● WORK INSTRUCTION
Output the entire listing that follows verbatim.

● DATA
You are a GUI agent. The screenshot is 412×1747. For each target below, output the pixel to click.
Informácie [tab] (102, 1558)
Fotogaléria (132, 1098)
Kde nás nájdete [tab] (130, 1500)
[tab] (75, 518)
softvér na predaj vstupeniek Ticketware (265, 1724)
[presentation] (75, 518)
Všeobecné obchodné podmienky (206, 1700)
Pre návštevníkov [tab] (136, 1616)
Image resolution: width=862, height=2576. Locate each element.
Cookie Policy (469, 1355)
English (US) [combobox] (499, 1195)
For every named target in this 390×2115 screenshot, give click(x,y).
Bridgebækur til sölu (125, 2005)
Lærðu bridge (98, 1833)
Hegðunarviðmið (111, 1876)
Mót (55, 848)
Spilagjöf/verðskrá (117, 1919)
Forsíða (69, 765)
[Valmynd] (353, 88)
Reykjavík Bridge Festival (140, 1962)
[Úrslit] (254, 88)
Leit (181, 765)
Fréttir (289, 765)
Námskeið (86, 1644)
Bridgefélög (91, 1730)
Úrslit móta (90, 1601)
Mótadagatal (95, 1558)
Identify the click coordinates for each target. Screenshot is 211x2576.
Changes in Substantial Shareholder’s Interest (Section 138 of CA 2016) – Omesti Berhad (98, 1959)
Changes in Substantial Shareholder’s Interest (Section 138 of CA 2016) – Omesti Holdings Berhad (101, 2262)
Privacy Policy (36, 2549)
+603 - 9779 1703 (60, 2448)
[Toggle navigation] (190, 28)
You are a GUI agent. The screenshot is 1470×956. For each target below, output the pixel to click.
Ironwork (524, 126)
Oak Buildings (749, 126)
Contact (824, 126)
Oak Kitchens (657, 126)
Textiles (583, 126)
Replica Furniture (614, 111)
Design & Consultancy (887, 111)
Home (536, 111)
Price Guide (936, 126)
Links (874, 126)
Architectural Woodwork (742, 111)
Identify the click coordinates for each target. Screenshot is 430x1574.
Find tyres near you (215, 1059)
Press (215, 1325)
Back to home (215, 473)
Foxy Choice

● SOLUTION
You are a GUI agent. The screenshot is 412×1747. For each target below, output the pixel to click.
Informácie [tab] (102, 1558)
Fotogaléria (132, 1098)
Kde nás nájdete [tab] (130, 1500)
[tab] (75, 518)
softvér na predaj vstupeniek Ticketware (265, 1724)
[presentation] (75, 518)
Všeobecné obchodné podmienky (206, 1700)
Pre návštevníkov [tab] (136, 1616)
Image resolution: width=862, height=2576. Locate each element.
Cookie Policy (469, 1355)
English (US) [combobox] (499, 1195)
For every named target in this 390×2115 screenshot, give click(x,y).
Bridgebækur til sölu (125, 2005)
Lærðu bridge (98, 1833)
Hegðunarviðmið (111, 1876)
Mót (55, 848)
Spilagjöf/verðskrá (117, 1919)
Forsíða (69, 765)
[Valmynd] (353, 88)
Reykjavík Bridge Festival (140, 1962)
[Úrslit] (254, 88)
Leit (181, 765)
Fréttir (289, 765)
Námskeið (86, 1644)
Bridgefélög (91, 1730)
Úrslit móta (90, 1601)
Mótadagatal (95, 1558)
Identify the click coordinates for each target. Screenshot is 211x2576.
Changes in Substantial Shareholder’s Interest (Section 138 of CA 2016) – Omesti Berhad (98, 1959)
Changes in Substantial Shareholder’s Interest (Section 138 of CA 2016) – Omesti Holdings Berhad (101, 2262)
Privacy Policy (36, 2549)
+603 - 9779 1703 (60, 2448)
[Toggle navigation] (190, 28)
You are a GUI agent. The screenshot is 1470×956. For each target below, output the pixel to click.
Ironwork (524, 126)
Oak Buildings (749, 126)
Contact (824, 126)
Oak Kitchens (657, 126)
Textiles (583, 126)
Replica Furniture (614, 111)
Design & Consultancy (887, 111)
Home (536, 111)
Price Guide (936, 126)
Links (874, 126)
Architectural Woodwork (742, 111)
Identify the click coordinates for each target. Screenshot is 430x1574.
Find tyres near you (215, 1059)
Press (215, 1325)
Back to home (215, 473)
Foxy Choice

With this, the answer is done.